Singing Danny Trejo screamed in terror as the screen wipe descended upon him.
One special feature is just a five minute conversation with Danny Trejo, the lead villain of the film. His crowning moment in the film is singing “I Will Survive” before a packed house of thugs. Someone on the set had the bright idea of just turning on a camera and pointing it at Trejo. The result is the only redeeming thing on the entire disc. Trejo basically tells his life story, from his humble upbringing to his imprisonment to teaching Eric Roberts how to box. If the producers of the film had just pointed the camera at Trejo for 90 minutes, maybe they would have produced something besides cinematic afterbirth. Pointing the camera at a blank piece of paper would have produced a better movie though, so it’s kind of a moot point.

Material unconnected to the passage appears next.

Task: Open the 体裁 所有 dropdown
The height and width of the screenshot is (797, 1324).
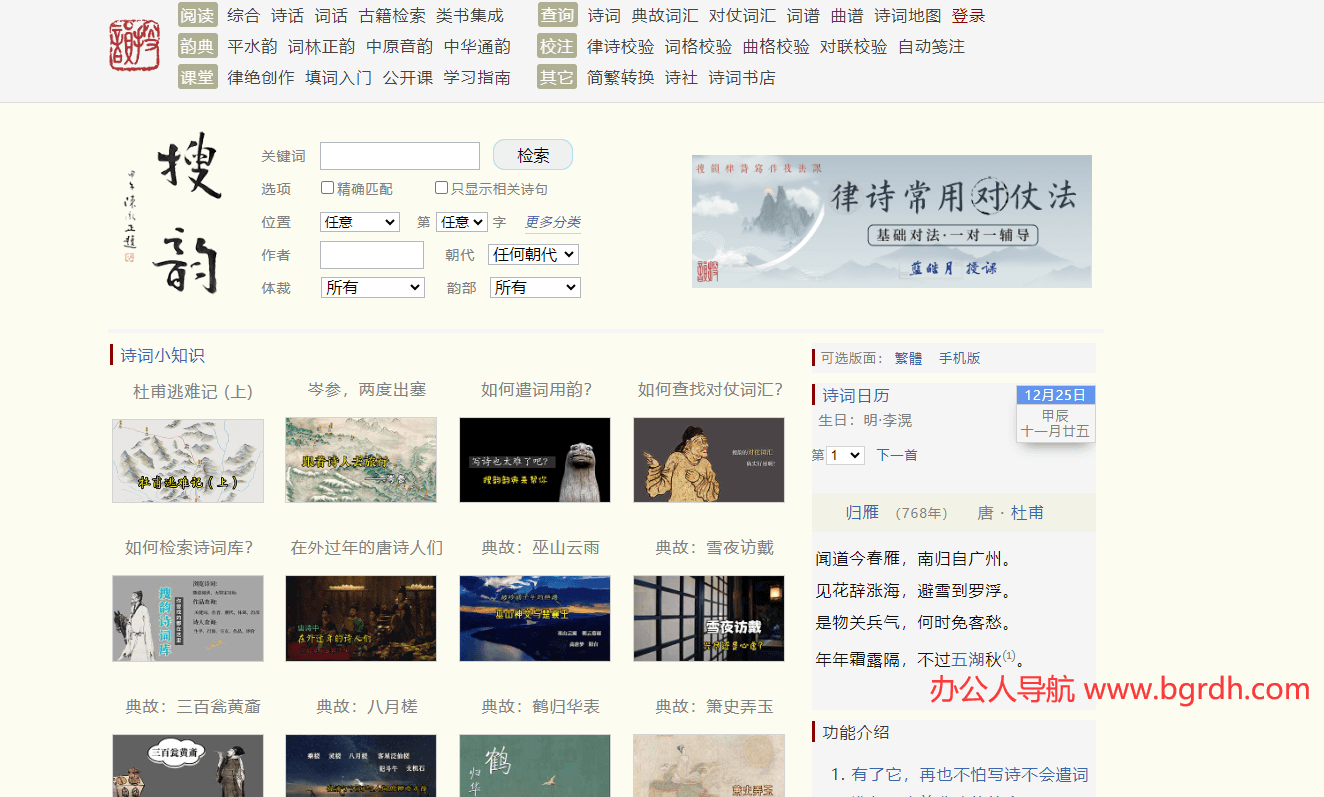Action: 372,287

The rest of the special features are just the usual smattering of behind the scenes looks and promotional material. The previews section features the trailers for Good Luck Chuck and Waiting, forcing one to decide which actor they hate more: Larry the Cable Guy or Dane Cook. It’s a debate that threatens to divide nations and pit brother against brother.
0.0 if human beings were supposed to laugh at it.